Genre: Country, Americana
Favorite Tracks: “Dreamsicle,” “River,” “Running With Our Eyes Closed,” “Only Children,” “What’ve I Done To Help”
The country-industrial complex is turning itself on its head again. The artists that forced Nashville’s hand toward making that change are all responding in ways that feel appropriate to them. The image of the cowboy has been successfully rehabilitated and reinitiated into popular culture; its iconography, rugged masculinity existing alongside winking queerness and marked with themes of isolation and melancholy, had perhaps not seen such a strong identitarian schism since the days of the rhinestone cowboys in the late 1960s, and had not been challenged ideologically in meaningful ways since Natalie Maines’ anti-Iraq War stance. The cowboy exists outside of country music, and always has, but 2019 was arguably the first time that you could say the dominant cultural reference of the cowboy existed outside of it in the minds of music listeners. Jason Isbell contributed to this recontextualization himself by penning “Shallow” for A STAR IS BORN, a song that is not strictly a country song, but undoubtedly contributed to the building of the cowboy myth in the late 2010s.
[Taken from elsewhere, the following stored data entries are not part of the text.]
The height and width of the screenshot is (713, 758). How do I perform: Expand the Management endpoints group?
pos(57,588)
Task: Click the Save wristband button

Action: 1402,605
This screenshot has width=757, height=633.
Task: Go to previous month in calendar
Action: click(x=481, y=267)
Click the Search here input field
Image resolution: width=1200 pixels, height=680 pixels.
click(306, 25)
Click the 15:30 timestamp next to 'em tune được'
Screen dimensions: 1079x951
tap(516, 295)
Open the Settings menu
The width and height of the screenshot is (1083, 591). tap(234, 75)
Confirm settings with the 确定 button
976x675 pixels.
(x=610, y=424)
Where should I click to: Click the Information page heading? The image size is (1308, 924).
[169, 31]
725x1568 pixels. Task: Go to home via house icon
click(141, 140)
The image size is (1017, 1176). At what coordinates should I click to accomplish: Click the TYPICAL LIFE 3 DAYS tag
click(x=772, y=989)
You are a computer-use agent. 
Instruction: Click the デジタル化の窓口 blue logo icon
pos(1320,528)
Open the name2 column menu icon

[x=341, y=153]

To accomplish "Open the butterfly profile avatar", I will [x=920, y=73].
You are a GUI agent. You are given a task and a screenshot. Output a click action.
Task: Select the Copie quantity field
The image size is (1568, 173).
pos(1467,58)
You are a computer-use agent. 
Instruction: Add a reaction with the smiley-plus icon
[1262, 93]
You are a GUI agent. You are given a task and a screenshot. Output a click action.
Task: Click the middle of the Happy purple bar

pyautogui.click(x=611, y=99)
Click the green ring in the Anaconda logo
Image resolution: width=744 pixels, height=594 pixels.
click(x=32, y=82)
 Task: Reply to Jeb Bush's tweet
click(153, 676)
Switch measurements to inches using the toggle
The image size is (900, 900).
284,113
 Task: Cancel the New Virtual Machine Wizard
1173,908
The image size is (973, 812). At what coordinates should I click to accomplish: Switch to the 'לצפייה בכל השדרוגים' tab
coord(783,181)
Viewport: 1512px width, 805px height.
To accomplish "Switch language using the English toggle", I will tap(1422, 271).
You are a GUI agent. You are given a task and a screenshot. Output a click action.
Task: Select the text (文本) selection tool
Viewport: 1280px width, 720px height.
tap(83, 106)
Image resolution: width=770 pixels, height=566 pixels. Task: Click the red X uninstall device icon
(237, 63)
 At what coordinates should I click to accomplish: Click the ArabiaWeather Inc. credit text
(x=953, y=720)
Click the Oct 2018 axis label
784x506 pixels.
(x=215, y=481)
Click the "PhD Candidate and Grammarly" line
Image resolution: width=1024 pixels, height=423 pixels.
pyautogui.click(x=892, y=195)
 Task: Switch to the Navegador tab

Now, as artists in all areas of music celebrate these images in pastiche, the mainstream has doubled down on its country iconography. Former Voice contestant and bro-country white boy of the month Morgan Wallen would have trotted on-stage this summer wearing a cutoff denim shirt, blue jeans with a big-ass belt buckle, and sporting a mustache and mullet combo that would have made 1990 Billy Ray Cyrus blush. He’s still going to sing about shooting whiskey in a Chevy and all of the other things that the industry has realized that people want to hear about, but the packaging is a little different.
A concurrent stream of music, Jason Isbell and the 400 Unit fit under a genre loosely referred to as “Americana” and this, to me, is a loaded term in its own right. It’s largely a catch-all term, meant to refer to something that sounds vaguely like American roots music in some form but doesn’t firmly adhere to it. As easy as it is to take potshots at Nashville, this idea might be just as insidious. The world of “Americana” is patronized by NPR-ass retiree landlords in Columbia Sportswear. It seldom challenges minds and hearts, existing as mellow background music for enjoying one’s wealth. Just like in Nashville, authenticity is a product to be sold in this world, and little more than that.
Isbell has proven that he’s an artist who is capable of carrying the torch for “Americana” without dipping into the baggage that comes with it, and he’s done so just by being himself. He tells his own stories with often devastating effectiveness, and demonstrates self-awareness in his songwriting without being self-aggrandizing or preachy. Nothing about his sound seems forced, like he’s trying to make his music come out a certain way or, that he’s trying to avoid sounding too much like he’s running from a particular sound. Despite the details in his songs scanning as intimate, personal, and often confessional, they’re presented with a frankness that conveys wisdom and comfort.
REUNIONS features the most overt sonic exploration of any Isbell record yet. “What’ve I Done To Help” dips its toe into the early ‘70s acoustic soul sounds of artists like Bill Withers and Marvin Gaye, and sees Isbell wrestle with the familiar territory of privilege and political frustration. We see something of a new look from Isbell on “Running With Our Eyes Closed,” and to some extent on “Overseas,” that resembles the solo work of Dire Straits’ Mark Knopfler, midtempo rock songs that have a little bit of folk and a lilting funk to them. “Dreamsicle”, a phenomenal and transportive track at the top of the album, is a gorgeously melancholic reflection on a difficult childhood. While it’s not hard to miss the harder-rocking tracks of THE NASHVILLE SOUND, because the 400 Unit is very good at them, “Be Afraid” and “It Gets Easier” do a fair job of filling that gap. It also helps that Isbell’s more overtly personally reflective tracks on this record are his best since SOUTHEASTERN—“River” is a gorgeous sort of secular baptismal song, and like Isbell’s album closer and take on the classic Country Daddy-Daughter Song “Letting You Go,” it’s incredible to listen to Isbell be as successful at working from within previous notions of country music as he is at expanding it.
Each musical genre has a handful of performers who are savvy and talented enough to rise above popular trends in that way. REUNIONS is certainly one of Isbell’s best records, perhaps his very best, but that’s a subjective point—definitively speaking, it succeeds in establishing Isbell as that kind of artist.